TASK A: Copy the records below word for word, leaving out the pictures.

It also contains a preliminary sentence segmenter, which is currently only optimised for specific project purposes.
Note that for POS tagging, we also tested neural-network based approaches, but results are still worse for Classical Tibetan, which is why we keep using the MBT for now. Preliminary tests with improved word embeddings indicate accuracies for BiLSTM-RNN taggers are likely to improve as soon as better embeddings are implemented (see Meelen, Roux & Hill 2021).
Texts in Classical Tibetan Unicode can directly be used as input for word segmentation (tokenisation) and POS tagging. Old Tibetan texts or texts that are transcribed in the Wylie transcription convention, however, need to be preprocessed first. Preprocessing of Old Tibetan texts can be done with any transcribed text taken from the OTDO website (which features a specific form of Wylie transcription). The preprocessing script creates three outputs:
- Standardised Wylie
- Tibetan Unicode
- Normalised Tibetan Unicode
The final output 'Normalised Tibetan Unicode' removes typical Old Tibetan orthographical features, 'normalising' them to standard Classical Tibetan on which all subsequent NLP tools of the pipeline are trained. The non-normalised Tibetan Unicode output is preserved, however, for another interested in doing research on Old Tibetan orthographical features.

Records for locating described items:
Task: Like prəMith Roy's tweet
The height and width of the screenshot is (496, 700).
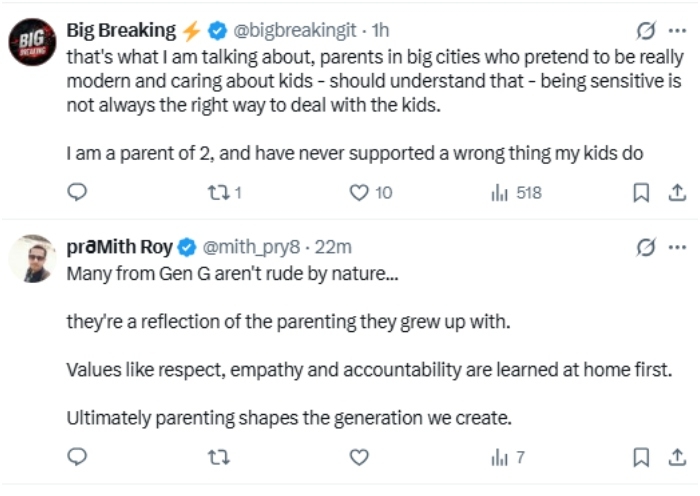Action: coord(359,457)
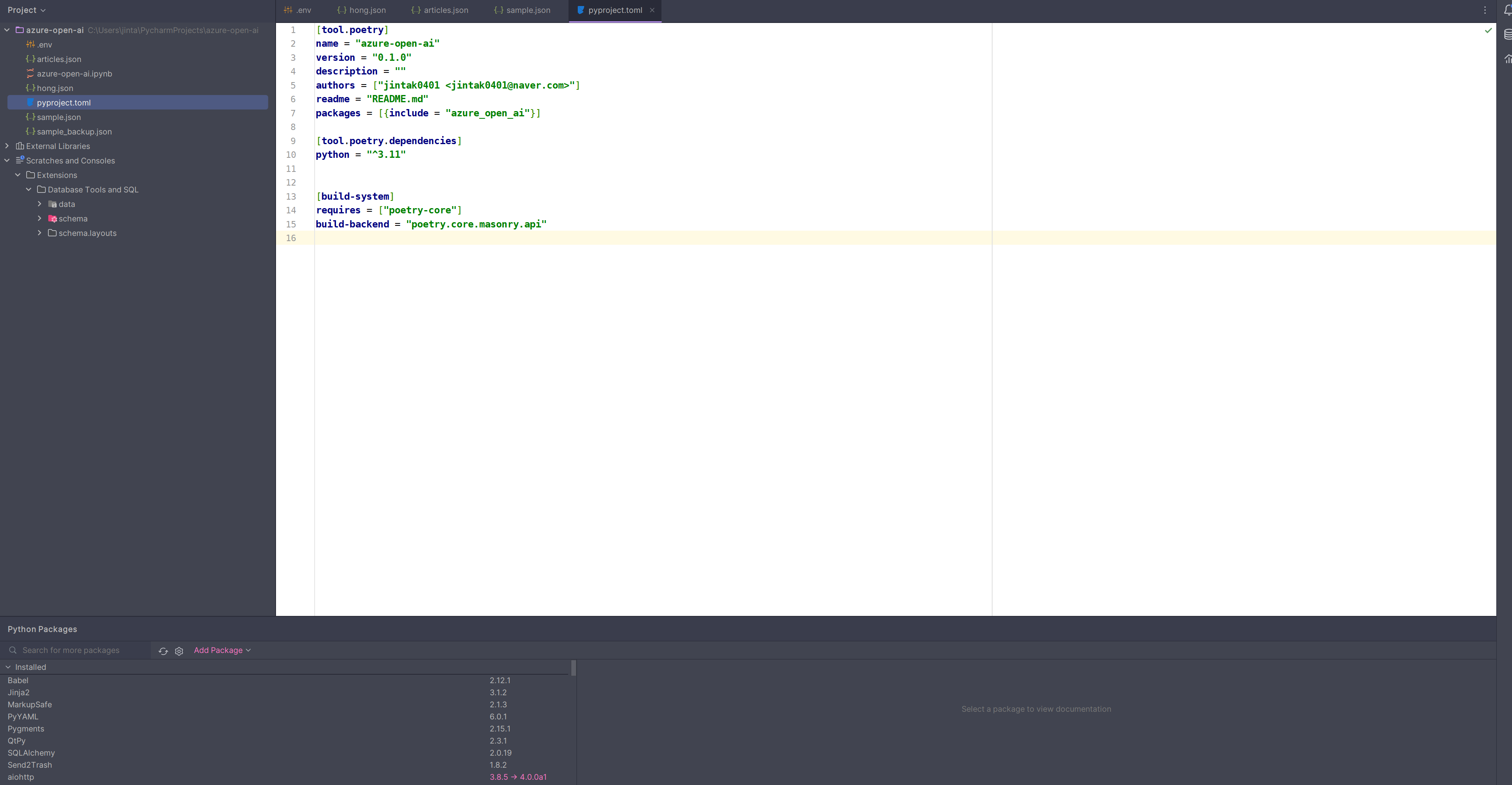
Task: Click the aiohttp 4.0.0a1 upgrade link
Action: tap(532, 776)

TASK B: In the text on Tibetan language processing, what are the outputs produced by the preprocessing script?

FULL SOLUTION A:
Task: Like prəMith Roy's tweet
The height and width of the screenshot is (496, 700).
Action: coord(359,457)
Task: Click the aiohttp 4.0.0a1 upgrade link
Action: tap(532, 776)

FULL SOLUTION B:
- Standardised Wylie
- Tibetan Unicode
- Normalised Tibetan Unicode